Each line of the records must appear in your answer exactly, with no pictures.
*** Record excerpts ***
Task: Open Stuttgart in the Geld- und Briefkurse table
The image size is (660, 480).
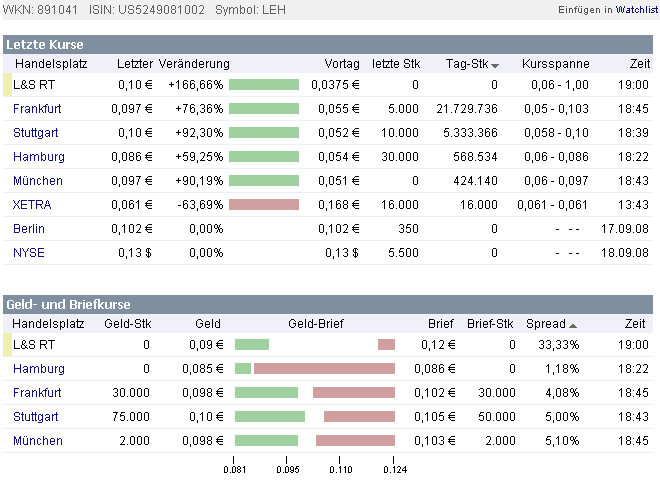Action: click(36, 416)
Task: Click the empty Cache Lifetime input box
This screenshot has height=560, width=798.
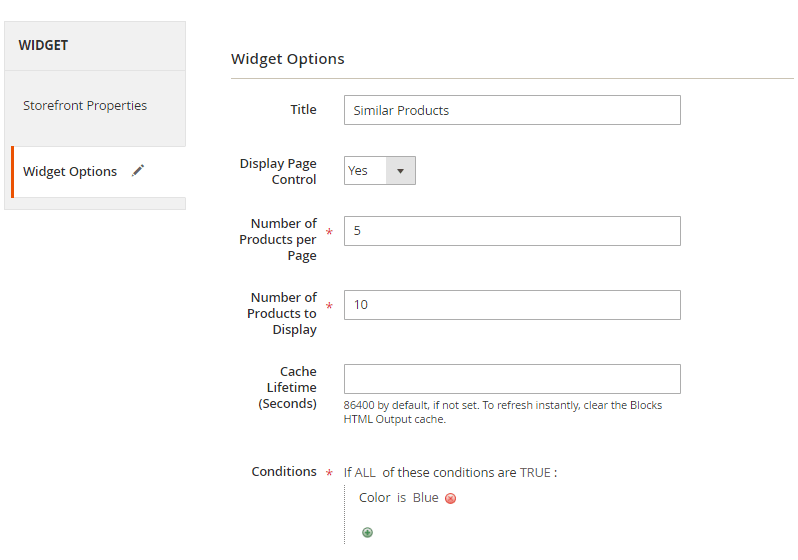Action: tap(512, 379)
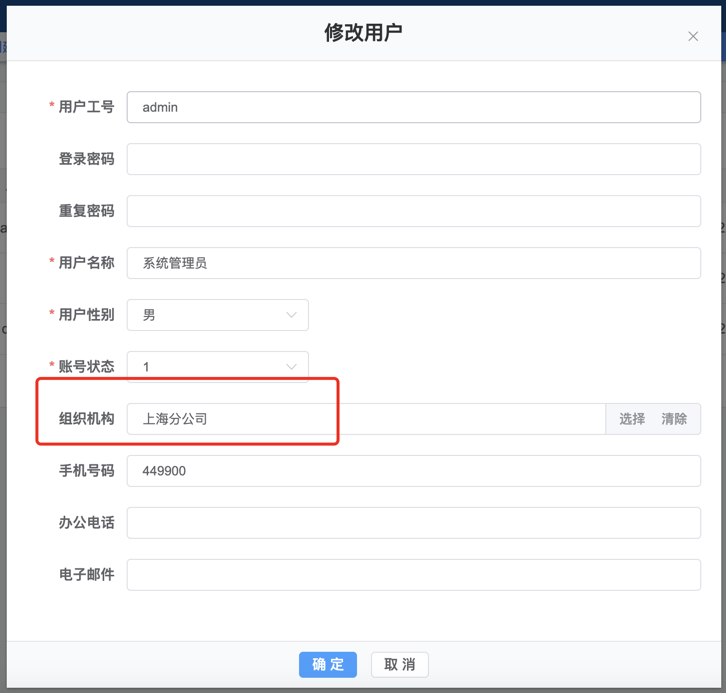Click the 组织机构 field label
The height and width of the screenshot is (693, 726).
(86, 419)
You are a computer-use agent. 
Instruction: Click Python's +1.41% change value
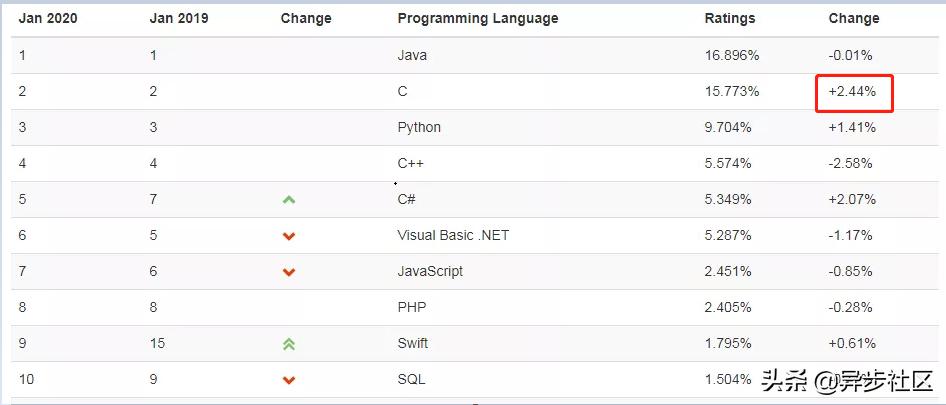coord(851,127)
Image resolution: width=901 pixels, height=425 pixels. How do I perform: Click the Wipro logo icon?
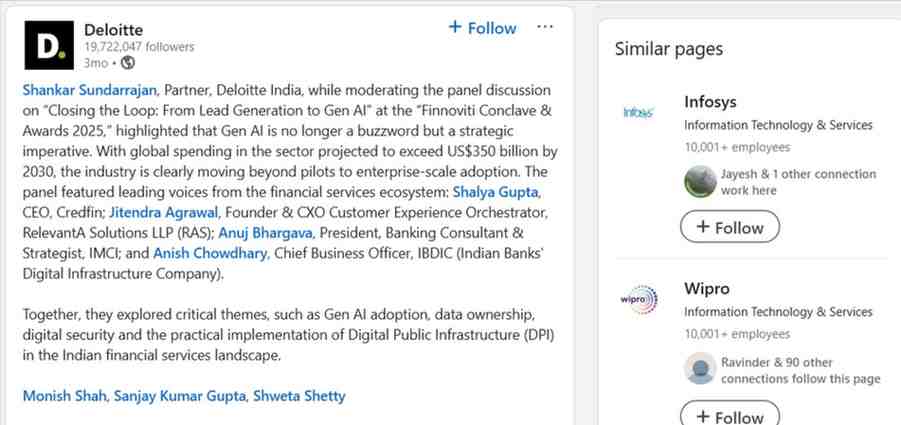click(638, 299)
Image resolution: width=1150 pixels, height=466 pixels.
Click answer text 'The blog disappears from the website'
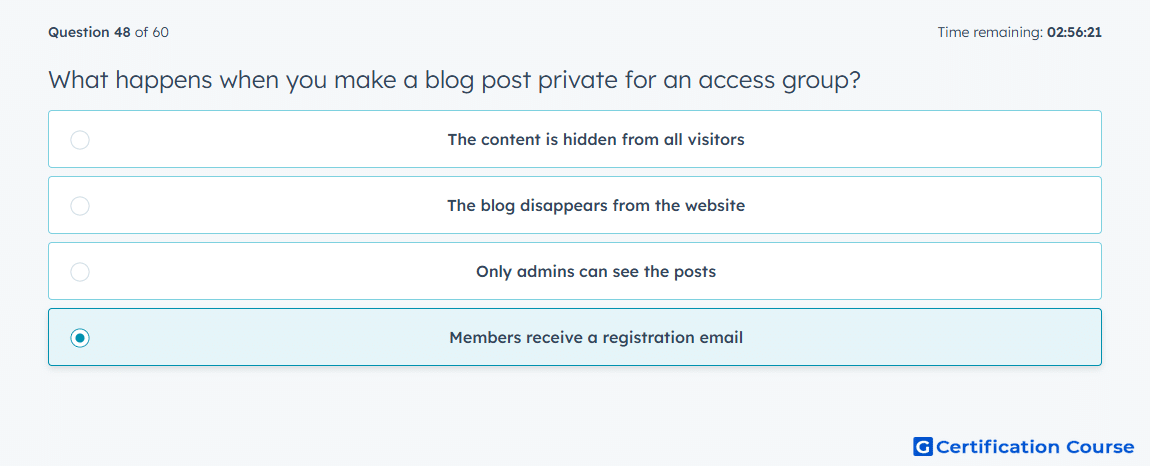596,205
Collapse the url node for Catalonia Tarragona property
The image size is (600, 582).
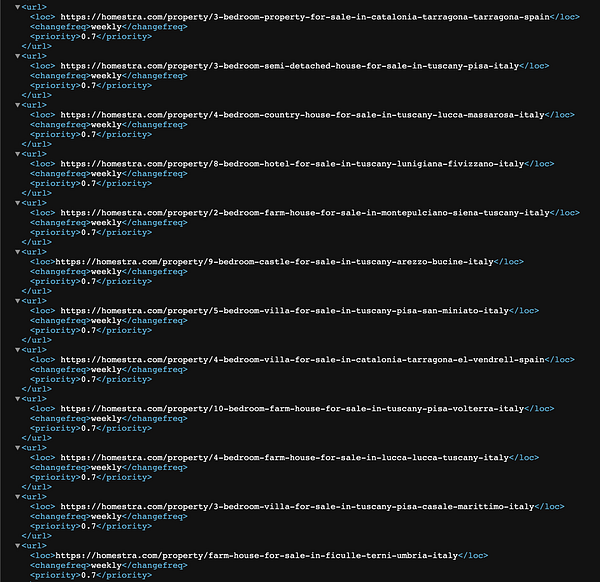click(x=18, y=7)
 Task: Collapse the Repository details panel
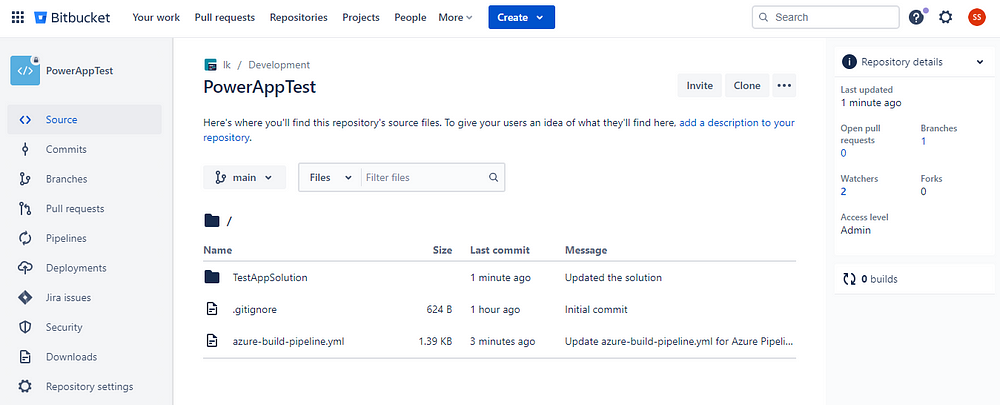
*** End of Record excerpts ***
**Your solution**
Task: Open Stuttgart in the Geld- und Briefkurse table
The image size is (660, 480).
Action: click(36, 416)
Task: Click the empty Cache Lifetime input box
This screenshot has height=560, width=798.
Action: tap(512, 379)
Click the 组织机构 field label
The height and width of the screenshot is (693, 726).
(86, 419)
You are a computer-use agent. 
Instruction: Click Python's +1.41% change value
coord(851,127)
Image resolution: width=901 pixels, height=425 pixels. How do I perform: Click the Wipro logo icon?
click(638, 299)
Image resolution: width=1150 pixels, height=466 pixels.
Click answer text 'The blog disappears from the website'
596,205
Collapse the url node for Catalonia Tarragona property
The image size is (600, 582).
click(x=18, y=7)
 Task: Collapse the Repository details panel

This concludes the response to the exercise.